◆ **Material shown**:
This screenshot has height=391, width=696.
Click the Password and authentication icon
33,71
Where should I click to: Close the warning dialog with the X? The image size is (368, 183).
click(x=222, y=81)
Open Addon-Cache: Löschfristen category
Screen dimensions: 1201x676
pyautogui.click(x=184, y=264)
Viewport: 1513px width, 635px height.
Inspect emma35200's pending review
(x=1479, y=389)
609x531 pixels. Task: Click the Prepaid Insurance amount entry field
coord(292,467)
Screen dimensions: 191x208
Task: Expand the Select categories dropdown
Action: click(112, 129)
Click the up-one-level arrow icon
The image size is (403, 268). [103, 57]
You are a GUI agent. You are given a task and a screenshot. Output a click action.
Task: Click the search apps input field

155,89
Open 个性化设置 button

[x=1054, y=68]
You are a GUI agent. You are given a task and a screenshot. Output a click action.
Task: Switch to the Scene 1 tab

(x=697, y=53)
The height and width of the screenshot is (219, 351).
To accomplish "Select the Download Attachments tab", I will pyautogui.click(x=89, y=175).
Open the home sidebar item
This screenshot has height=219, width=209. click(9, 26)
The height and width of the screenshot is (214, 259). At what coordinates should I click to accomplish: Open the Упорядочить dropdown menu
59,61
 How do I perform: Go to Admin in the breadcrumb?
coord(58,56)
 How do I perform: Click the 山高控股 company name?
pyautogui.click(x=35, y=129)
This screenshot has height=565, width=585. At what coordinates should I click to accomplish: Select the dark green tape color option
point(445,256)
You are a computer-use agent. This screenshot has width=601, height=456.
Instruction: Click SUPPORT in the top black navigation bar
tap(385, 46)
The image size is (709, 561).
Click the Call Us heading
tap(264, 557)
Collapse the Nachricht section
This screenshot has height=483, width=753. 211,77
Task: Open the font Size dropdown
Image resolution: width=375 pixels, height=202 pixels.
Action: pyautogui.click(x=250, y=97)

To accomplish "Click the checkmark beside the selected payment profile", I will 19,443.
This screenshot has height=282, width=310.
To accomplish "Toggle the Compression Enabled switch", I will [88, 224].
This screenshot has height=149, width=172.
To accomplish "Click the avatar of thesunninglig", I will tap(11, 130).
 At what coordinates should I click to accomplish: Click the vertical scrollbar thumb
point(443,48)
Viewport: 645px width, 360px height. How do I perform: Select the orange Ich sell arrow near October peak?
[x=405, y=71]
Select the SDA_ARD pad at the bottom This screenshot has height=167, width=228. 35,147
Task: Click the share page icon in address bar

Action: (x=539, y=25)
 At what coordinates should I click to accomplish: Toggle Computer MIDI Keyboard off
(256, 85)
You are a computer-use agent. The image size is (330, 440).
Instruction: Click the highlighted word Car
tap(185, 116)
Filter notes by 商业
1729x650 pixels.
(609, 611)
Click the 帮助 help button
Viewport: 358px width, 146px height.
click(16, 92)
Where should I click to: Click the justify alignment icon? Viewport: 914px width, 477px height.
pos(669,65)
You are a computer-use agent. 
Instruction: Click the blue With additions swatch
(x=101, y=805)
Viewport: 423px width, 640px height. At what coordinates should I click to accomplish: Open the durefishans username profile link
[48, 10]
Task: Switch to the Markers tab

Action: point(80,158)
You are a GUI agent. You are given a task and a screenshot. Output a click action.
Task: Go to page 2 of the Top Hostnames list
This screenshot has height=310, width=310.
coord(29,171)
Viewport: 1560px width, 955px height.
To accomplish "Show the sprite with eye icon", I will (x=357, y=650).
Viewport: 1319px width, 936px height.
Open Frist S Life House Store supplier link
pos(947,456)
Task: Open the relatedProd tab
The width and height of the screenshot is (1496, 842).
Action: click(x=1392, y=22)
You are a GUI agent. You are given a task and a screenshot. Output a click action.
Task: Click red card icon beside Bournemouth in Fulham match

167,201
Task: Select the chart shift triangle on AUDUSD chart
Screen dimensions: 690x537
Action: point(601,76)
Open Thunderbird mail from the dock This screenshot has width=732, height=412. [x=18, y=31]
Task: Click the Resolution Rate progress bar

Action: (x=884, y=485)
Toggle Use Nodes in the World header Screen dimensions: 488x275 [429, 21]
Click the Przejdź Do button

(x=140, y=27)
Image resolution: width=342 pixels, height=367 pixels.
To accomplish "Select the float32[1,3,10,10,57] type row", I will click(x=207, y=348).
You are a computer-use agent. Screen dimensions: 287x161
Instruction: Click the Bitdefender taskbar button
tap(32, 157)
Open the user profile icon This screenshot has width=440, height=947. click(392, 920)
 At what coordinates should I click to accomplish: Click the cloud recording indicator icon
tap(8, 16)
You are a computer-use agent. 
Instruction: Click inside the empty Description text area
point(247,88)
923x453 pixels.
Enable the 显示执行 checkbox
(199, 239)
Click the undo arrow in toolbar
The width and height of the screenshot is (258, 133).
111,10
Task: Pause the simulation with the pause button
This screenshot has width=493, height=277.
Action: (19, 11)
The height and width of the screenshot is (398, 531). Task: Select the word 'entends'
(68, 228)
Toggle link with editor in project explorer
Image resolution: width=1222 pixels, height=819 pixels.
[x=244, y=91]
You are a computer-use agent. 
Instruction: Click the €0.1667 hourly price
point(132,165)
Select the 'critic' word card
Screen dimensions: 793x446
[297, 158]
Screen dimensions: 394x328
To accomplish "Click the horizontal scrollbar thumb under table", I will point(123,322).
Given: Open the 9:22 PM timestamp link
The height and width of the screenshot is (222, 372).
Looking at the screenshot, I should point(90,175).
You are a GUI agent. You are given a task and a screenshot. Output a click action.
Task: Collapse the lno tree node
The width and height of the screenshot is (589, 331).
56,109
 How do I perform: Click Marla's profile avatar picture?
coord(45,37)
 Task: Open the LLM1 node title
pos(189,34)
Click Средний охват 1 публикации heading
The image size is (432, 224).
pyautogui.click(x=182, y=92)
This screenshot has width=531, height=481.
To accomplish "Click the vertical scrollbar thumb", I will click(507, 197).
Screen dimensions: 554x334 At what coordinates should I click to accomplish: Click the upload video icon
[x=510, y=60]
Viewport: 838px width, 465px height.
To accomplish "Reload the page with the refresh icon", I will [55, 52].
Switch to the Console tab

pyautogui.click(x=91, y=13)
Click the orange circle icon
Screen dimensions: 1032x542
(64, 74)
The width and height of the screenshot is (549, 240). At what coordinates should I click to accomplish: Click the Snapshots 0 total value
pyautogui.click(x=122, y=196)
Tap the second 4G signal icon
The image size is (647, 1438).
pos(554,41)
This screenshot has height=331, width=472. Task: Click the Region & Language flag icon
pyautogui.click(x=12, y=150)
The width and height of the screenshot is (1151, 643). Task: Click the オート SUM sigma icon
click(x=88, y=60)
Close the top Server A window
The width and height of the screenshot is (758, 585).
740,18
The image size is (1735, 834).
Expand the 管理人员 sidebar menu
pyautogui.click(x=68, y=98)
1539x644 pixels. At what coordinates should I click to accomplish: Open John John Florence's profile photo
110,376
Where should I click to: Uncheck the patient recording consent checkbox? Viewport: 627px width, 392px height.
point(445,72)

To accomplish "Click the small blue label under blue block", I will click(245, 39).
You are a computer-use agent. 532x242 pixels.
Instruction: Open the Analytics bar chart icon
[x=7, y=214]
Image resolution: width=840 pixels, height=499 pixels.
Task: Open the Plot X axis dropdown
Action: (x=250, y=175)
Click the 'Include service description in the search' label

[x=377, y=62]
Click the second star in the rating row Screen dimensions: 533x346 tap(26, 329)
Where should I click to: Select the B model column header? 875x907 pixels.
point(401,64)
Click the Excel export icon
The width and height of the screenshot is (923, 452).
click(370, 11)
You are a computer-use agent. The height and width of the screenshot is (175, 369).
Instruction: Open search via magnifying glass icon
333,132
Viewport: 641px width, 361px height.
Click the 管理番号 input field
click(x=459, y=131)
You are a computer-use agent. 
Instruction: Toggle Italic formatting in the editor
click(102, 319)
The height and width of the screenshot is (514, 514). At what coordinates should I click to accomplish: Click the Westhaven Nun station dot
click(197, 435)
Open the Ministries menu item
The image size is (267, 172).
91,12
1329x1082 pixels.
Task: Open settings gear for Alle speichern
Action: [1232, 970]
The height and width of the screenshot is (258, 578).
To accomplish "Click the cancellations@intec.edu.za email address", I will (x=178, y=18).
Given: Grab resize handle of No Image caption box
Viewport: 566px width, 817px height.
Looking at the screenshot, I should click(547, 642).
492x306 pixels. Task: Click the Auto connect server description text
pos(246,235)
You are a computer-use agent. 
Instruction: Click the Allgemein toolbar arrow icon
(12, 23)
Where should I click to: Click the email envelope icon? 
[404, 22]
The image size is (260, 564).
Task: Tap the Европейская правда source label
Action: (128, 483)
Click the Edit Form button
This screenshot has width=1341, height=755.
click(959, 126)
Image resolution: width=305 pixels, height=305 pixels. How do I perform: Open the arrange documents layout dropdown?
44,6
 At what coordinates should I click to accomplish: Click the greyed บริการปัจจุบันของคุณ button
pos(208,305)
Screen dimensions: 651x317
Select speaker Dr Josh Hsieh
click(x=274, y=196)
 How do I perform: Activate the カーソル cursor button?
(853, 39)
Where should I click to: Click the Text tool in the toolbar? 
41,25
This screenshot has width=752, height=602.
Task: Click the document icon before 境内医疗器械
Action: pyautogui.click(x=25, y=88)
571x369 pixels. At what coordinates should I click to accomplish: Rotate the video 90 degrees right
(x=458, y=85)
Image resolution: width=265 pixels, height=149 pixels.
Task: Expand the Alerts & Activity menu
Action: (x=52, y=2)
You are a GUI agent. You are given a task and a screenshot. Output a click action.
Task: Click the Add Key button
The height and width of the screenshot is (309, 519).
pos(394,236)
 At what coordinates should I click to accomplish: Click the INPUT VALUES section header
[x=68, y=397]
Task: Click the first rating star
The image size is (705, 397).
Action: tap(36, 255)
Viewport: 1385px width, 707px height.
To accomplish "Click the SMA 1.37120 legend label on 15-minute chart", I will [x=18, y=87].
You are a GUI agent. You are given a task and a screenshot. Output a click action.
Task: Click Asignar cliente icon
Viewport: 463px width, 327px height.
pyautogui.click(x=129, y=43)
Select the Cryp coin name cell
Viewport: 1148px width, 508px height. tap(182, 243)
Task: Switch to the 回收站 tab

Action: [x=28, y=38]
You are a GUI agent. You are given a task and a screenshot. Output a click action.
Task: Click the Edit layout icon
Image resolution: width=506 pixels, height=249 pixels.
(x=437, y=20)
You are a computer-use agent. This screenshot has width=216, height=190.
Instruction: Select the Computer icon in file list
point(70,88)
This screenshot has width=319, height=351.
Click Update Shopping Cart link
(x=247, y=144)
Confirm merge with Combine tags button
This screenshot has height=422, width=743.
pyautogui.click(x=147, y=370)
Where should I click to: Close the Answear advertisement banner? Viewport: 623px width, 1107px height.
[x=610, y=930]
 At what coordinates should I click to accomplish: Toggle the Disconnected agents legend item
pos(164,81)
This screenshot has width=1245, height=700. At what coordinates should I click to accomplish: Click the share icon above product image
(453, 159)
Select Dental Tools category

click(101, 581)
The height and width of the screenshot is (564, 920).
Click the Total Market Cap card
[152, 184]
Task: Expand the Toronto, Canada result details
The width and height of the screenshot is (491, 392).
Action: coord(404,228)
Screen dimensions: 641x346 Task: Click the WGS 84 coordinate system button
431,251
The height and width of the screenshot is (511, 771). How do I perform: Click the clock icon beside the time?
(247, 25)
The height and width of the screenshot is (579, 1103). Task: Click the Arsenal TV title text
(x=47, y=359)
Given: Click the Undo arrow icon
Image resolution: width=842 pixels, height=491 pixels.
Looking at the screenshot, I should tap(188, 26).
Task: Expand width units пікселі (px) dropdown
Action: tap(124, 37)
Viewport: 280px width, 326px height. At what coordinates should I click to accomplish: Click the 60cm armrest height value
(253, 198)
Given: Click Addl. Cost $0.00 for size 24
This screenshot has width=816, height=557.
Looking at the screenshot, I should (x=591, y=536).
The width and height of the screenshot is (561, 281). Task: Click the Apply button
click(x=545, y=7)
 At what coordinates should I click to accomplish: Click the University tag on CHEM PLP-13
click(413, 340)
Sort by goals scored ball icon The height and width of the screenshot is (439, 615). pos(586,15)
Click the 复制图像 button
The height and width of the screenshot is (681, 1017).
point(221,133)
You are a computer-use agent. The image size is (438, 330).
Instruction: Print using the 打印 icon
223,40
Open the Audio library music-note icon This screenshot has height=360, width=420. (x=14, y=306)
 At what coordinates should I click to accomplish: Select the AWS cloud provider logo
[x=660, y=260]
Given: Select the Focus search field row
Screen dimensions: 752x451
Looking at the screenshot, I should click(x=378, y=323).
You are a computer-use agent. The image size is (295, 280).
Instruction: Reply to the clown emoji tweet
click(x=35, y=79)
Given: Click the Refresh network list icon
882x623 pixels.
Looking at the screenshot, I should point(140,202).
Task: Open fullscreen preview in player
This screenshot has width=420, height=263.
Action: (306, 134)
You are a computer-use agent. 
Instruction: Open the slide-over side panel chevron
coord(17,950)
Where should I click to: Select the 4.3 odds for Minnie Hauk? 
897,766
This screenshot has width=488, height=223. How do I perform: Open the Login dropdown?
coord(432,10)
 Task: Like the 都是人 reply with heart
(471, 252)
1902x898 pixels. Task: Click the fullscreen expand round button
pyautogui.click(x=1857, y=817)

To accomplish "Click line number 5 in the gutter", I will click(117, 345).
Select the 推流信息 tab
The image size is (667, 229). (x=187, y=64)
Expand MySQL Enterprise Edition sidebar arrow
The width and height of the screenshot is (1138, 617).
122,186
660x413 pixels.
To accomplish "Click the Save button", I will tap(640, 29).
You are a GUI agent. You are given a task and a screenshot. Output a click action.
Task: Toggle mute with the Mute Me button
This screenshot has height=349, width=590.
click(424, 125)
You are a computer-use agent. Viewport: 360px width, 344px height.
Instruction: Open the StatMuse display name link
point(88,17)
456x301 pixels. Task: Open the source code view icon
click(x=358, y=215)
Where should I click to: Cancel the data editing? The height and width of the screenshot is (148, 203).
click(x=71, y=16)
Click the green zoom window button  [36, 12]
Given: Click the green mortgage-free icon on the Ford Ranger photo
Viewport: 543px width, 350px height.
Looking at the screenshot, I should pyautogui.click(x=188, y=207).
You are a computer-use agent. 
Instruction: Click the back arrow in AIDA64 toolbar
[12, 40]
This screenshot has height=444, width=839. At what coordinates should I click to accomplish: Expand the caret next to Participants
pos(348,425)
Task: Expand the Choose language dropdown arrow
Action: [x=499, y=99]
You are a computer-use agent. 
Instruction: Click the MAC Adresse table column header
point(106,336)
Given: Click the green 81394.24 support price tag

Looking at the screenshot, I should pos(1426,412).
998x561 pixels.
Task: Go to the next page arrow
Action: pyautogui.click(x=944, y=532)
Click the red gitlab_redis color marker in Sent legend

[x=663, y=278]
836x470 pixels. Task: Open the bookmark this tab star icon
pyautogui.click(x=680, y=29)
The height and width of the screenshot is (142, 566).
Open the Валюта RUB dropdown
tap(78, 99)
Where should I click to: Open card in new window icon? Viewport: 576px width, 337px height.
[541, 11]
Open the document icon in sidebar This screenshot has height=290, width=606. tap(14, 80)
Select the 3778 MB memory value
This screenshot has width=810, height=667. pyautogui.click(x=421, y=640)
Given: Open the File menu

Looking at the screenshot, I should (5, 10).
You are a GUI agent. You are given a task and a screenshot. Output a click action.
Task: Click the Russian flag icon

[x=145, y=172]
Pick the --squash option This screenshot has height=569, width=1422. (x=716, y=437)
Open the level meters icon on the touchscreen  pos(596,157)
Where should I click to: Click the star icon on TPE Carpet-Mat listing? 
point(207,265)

◆ **Try it**: Once the line with "The width and height of the screenshot is (561, 281)." is found in the records above, print exactly that line and every line after it through the line with "You are a computer-use agent. The image size is (295, 280).".

◆ **Answer to the exercise**:
The width and height of the screenshot is (561, 281). Task: Click the Apply button
click(x=545, y=7)
 At what coordinates should I click to accomplish: Click the University tag on CHEM PLP-13
click(413, 340)
Sort by goals scored ball icon The height and width of the screenshot is (439, 615). pos(586,15)
Click the 复制图像 button
The height and width of the screenshot is (681, 1017).
point(221,133)
You are a computer-use agent. The image size is (438, 330).
Instruction: Print using the 打印 icon
223,40
Open the Audio library music-note icon This screenshot has height=360, width=420. (x=14, y=306)
 At what coordinates should I click to accomplish: Select the AWS cloud provider logo
[x=660, y=260]
Given: Select the Focus search field row
Screen dimensions: 752x451
Looking at the screenshot, I should click(x=378, y=323).
You are a computer-use agent. The image size is (295, 280).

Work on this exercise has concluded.